I’m having an issue with some models and trying to use id2label/label2id in the config for the model. I am downloading the models once and reloading them locally so I don’t have to re-download constantly as I debug and learn the libraries.
Here’s my code:
from transformers import AutoTokenizer, AutoConfig
from transformers import AutoModelForSequenceClassification
model_path = "../model/pretrained/"
#model_name = "distilbert/distilbert-base-multilingual-cased"
#model_name = "distilbert-base-uncased"
model_name = "distilbert/distilbert-base-uncased-finetuned-sst-2-english"
print("Downloading Tokenizer...")
tokenizer = AutoTokenizer.from_pretrained(model_name)
id2label = {0: 'action', 1: 'adventure', 2: 'crime', 3: 'family', 4: 'fantasy', 5: 'horror', 6: 'mystery', 7: 'romance', 8: 'scifi', 9: 'thriller'}
label2id = {'action': 0, 'adventure': 1, 'crime': 2, 'family': 3, 'fantasy': 4, 'horror': 5, 'mystery': 6, 'romance': 7, 'scifi': 8, 'thriller': 9}
print("Downloading Model")
config = AutoConfig.from_pretrained(model_name, label2id=label2id, id2label=id2label)
model = AutoModelForSequenceClassification.from_pretrained(model_name, config=config)
print("Saving Model")
model.save_pretrained(model_path)
print("Saving Tokenizer")
tokenizer.save_pretrained(model_path)
print("Testing Load from Disk")
print("Loading Tokenizer...")
tokenizer = AutoTokenizer.from_pretrained(model_path)
print("Loading Config...")
config = AutoConfig.from_pretrained(model_path, local_files_only=True) #, label2id=label2id, id2label=id2label)
print("Loading Model...")
model = AutoModelForSequenceClassification.from_pretrained(
model_path, config=config, local_files_only=True
)
print("Done loading")
The issue is that with the model “distilbert-base-uncased-finetuned-sst-2-english” if I try to use id2label in my config either when I download or reload from disk, I get the following error:
RuntimeError: Error(s) in loading state_dict for Linear:
size mismatch for bias: copying a param with shape torch.Size([2]) from checkpoint, the shape in current model is torch.Size([10]).
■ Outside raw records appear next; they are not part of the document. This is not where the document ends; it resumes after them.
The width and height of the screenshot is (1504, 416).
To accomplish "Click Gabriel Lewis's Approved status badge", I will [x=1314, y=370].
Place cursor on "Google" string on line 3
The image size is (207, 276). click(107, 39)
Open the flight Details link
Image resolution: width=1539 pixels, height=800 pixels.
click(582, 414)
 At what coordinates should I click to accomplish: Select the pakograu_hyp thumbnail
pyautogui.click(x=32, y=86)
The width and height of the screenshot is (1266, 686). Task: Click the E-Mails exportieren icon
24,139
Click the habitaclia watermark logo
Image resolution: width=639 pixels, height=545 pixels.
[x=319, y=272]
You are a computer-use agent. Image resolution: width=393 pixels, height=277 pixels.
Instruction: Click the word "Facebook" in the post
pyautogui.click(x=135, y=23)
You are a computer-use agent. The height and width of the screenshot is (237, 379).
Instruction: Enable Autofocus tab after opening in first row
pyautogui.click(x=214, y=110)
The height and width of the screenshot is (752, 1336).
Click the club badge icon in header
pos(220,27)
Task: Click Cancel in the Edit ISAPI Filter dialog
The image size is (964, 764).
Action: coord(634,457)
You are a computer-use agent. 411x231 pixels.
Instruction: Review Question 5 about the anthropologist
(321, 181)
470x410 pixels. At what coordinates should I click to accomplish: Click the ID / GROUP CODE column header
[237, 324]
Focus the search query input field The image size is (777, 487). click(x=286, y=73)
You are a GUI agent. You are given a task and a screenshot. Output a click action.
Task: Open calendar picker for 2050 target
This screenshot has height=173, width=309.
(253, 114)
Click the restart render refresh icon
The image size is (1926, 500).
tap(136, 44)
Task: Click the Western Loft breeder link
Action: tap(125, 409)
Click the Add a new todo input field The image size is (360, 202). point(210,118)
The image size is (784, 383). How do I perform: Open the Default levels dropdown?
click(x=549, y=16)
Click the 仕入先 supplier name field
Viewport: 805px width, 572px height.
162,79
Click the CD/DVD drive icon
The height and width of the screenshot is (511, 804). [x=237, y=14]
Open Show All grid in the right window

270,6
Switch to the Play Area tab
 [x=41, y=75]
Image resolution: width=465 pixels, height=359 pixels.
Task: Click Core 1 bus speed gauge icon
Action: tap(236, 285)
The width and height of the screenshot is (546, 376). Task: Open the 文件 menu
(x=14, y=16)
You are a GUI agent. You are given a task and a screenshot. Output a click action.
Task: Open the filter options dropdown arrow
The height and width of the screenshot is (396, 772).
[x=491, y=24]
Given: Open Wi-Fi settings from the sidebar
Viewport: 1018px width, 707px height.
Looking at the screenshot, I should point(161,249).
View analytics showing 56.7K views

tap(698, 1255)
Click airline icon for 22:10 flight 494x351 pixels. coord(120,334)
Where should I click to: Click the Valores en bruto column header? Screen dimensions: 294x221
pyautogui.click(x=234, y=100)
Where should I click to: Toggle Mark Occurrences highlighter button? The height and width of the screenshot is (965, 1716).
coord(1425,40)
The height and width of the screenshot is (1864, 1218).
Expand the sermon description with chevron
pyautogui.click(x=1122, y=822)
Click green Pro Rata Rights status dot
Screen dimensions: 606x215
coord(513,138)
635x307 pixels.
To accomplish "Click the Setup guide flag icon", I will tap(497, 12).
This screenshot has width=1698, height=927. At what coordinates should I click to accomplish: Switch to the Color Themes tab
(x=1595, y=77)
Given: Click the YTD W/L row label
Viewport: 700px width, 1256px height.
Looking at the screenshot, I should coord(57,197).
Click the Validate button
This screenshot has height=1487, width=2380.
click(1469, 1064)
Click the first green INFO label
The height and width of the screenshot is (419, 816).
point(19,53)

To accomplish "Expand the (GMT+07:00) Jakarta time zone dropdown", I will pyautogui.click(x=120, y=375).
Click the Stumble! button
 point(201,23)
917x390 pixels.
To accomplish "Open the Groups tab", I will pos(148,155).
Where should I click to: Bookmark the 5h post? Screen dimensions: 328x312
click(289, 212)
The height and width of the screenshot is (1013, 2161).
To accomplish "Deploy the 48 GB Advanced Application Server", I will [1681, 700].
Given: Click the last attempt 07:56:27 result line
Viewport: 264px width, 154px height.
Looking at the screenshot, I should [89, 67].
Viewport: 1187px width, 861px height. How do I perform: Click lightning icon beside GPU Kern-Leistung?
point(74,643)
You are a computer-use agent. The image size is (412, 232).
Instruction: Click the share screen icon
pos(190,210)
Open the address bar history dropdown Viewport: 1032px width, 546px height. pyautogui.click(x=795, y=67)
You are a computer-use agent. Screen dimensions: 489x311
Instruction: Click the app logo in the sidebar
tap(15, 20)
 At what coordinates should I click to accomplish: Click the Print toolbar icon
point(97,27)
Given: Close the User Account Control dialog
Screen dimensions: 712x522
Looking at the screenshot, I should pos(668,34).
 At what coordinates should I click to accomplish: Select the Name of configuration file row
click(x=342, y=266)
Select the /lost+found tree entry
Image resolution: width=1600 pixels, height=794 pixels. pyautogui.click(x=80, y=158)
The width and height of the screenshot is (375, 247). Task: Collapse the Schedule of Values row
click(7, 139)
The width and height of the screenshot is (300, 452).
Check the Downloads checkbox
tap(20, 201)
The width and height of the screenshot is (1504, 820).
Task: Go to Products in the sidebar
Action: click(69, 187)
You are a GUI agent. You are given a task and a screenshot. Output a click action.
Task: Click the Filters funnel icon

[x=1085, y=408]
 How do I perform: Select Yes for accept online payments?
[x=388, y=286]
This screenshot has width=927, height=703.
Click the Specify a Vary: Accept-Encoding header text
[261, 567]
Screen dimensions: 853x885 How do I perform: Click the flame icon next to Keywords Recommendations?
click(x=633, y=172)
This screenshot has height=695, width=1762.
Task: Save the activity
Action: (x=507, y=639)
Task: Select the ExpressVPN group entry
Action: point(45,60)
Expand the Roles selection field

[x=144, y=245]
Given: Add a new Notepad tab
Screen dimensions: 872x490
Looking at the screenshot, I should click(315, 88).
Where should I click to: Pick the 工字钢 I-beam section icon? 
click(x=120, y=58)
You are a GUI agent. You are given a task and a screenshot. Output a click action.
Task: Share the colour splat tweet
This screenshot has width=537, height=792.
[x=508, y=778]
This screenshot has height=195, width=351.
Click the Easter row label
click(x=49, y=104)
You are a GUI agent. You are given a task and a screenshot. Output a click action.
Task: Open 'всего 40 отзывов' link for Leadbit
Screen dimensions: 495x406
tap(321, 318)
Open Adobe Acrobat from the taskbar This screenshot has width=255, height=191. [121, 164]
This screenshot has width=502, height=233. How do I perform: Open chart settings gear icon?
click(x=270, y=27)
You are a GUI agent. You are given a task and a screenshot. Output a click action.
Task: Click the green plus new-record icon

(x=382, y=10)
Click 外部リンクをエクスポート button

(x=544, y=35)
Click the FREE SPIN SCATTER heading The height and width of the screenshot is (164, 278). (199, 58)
Can some models only do binary classification?
With the other models commented out in my code, if I use id2label in the config when I download it, it works and I don’t even need to use it when I reload from disk.
If I don’t add id2label when I download, but use it when I load locally, the program crashes with the same error as above.
Is either behavior how models are supposed to work or am I doing something wrong? The examples for multiclass classification left a lot to be desired (lots of typos and broken code) and nearly entirely focus on binary classifications.